Tekanan Ketika Menulis

Tekanan Ketika Menulis

Tekanan Ketika Menulis
Oleh: Fitri Fatimah

Di tulisan saya yang sebelumnya saya mengakui bahwa lebih suka membaca daripada menulis, karena jelas membaca lebih mudah, karena menulis memiliki banyak tantangan, karena menulis juga butuh teknik, teori, dan semacamnya, dan semacamnya … dan semacamnya ini sering menggerogoti pikiran. Dia muncul menjadi pikiran-pikiran negatif yang membuat kegiatan menulis jadi terasa berat dan sulit. Dia membuat apa yang awalnya kita niatkan sebagai cara menuangkan pikiran jadi terasa tidak santai lagi … membuat kita tertekan.

Adapun beberapa hal yang menjadi tekanan yang membuat kegiatan menulis jadi tidak mengasyikkan lagi, yang membuat—baru juga dimulai tapi sudah mandek pada paragraf awal, antara lain:

  1. Takut jelek

Sebenarnya takut tulisan jelek ini selain buah pikiran dari berkecil hati juga merupakan pengaruh dari sifat takabur (sombong), karena belum-belum kita sudah berpikir jauh ke depan, ke ketika nanti ada pembaca yang membaca tulisan kita, dan kita mengharapkan (atau bahkan mengharuskan) tulisan kita bagus dan bisa memuaskan mereka, mendapat pujian mereka. Lebih baik jangan berpikiran jauh dulu kalau itu hanya akan jadi tekanan. Lebih baik menulis saja dengan mindset itu hanya akan jadi konsumsi pribadi, seperti menulis diary, dan kita dibebaskan untuk menulis sejelek-jeleknya, seberantakan dan setidakteraturnya, yang penting menulis dulu, menulis tanpa beban. Soal jelek dan berantakan itu urusan belakangan, serahkan pada proses editing.

  1. Kesulitan membuat prolog

Kita sudah tahu ceritanya mau dibawa ke mana, plotnya sudah kita rancang dengan lengkap di kepala, kita hanya tinggal menuliskannya. Hanya tinggal menuliskannya, dan blekk, mandek di prolog. Karena jujur kalimat pembuka juga tak kalah pentingnya dengan inti cerita. Prolog adalah gerbang, dan seringnya, pembaca ketika membaca menilai dari prolognya dulu. Kalau prolognya menarik, bagus, maka dilanjutkan, kalau tidak maka pindah ke cerita lain. Dan prolog menjadi sulit untuk dibuat bukan hanya karena penulis ingin perfeksionis dan membuat awalan yang se-wah mungkin, tapi karena memang, untuk memulai sesuatu kita kadang tidak tahu bagaimana cara memulainya, kita tidak tahu padanan kata yang tepat untuk memulainya. Maka, mulai saja. kalau memang kita kebingungan untuk membuat prolog, sementara plot sudah ada, maka mulai saja langsung dari konflik. Tidak perlu pembuka yang bertele-tele kalau kita bisa langsung ke intinya. Atau apa hal pertama yang muncul di pikiran, jangan berpikir banyak lagi, jangan terlalu banyak menimbang, ambil dan langsung tuliskan.
────
### [KETENTUAN LATIHAN]
(a) Tentukan apakah setiap pernyataan berikut sesuai dengan teks tentang tekanan ketika menulis. Jawab ya atau tidak untuk masing-masing, disertai kutipan persis dari teks yang menjadi penentunya. (i) Penulis mengaku lebih suka menulis daripada membaca. (ii) Teks menyarankan agar soal tulisan yang jelek dan berantakan diserahkan pada proses editing. (iii) Bila kebingungan membuat prolog sementara plot sudah ada, teks menyarankan untuk memulai langsung dari konflik.
(b) Teruskan teks tentang tekanan ketika menulis, dimulai setelah kalimat terakhir yang ditampilkan.
────
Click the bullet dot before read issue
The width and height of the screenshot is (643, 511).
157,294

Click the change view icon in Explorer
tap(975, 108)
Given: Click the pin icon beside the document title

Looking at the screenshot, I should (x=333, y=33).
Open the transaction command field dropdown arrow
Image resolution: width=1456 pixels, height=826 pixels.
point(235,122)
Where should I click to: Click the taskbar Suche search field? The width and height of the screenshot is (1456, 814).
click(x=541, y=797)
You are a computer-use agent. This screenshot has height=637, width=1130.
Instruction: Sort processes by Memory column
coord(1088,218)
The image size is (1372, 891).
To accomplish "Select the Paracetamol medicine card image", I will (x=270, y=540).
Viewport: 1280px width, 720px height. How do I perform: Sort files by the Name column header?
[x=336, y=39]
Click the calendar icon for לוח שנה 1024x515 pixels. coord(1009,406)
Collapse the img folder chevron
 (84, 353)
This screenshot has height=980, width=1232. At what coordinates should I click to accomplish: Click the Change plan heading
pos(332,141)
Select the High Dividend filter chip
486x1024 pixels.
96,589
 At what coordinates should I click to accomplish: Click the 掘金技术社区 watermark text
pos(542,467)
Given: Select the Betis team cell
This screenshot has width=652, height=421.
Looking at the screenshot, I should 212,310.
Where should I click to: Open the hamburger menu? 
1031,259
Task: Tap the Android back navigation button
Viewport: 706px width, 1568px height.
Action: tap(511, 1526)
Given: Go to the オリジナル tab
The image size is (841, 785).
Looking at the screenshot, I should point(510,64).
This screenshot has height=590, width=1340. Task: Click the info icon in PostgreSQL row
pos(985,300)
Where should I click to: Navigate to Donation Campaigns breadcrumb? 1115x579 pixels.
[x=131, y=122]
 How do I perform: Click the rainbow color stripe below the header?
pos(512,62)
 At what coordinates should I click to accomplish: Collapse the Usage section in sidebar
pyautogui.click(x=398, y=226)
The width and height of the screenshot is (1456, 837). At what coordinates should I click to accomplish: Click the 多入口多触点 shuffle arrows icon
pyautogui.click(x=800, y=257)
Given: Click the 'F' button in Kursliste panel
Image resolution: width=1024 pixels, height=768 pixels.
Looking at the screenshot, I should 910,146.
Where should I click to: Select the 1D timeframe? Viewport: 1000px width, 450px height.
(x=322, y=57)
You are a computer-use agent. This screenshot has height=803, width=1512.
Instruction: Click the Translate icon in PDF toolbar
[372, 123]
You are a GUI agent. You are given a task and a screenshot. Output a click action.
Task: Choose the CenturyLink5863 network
────
### [JAWABAN LATIHAN]
(a)
(i) Tidak: "saya mengakui bahwa lebih suka membaca daripada menulis"
(ii) Ya: "Soal jelek dan berantakan itu urusan belakangan, serahkan pada proses editing."
(iii) Ya: "maka mulai saja langsung dari konflik."

(b)
  1. Perfeksionis

Tak ada yang salah dengan menjadi perfeksionis. Tapi kalau itu kemudian menghambat kita untuk menulis produktif, membuat kita berlarut-larut dalam satu tulisan tanpa banyak melakukan kemajuan, atau bahkan menjadi tekanan, maka mungkin kita harus sedikit let it go. Guru saya pernah berkata seperti ini, otak itu seperti arit, arit apabila sering digunakan/diasah, maka ia akan semakin tajam. Dan sama halnya seperti menulis, apabila sering dilatih setiap hari, ia akan menjadi kebiasaan, kita akan terampil. Kalau kita menulis lalu mandek di tengah, itu berarti kita belum terampil, tapi baru bisa. Jadi mungkin kalau kita sangat bertekad menjadi perfeksionis, kita harus lebih dulu terampil, harus lebih dulu melatih menulis terus menerus, dimulai dari tulisan acak-adut penuh cela dan dosa, lalu hari demi hari, kalau kita istikamah/konsisten, tulisan itu akan berkembang menjadi lebih bagus, semakin bagus, hingga akhirnya sangat bagus. Lalu kemudian, menjadi perfeksionis tak akan lagi sulit.

 

Fitri Fatimah, lahir di Sumenep, 1996. Suka membaca dan mencoba menulis. Menulis baginya akhir-akhir ini tak bisa lepas dari kopi.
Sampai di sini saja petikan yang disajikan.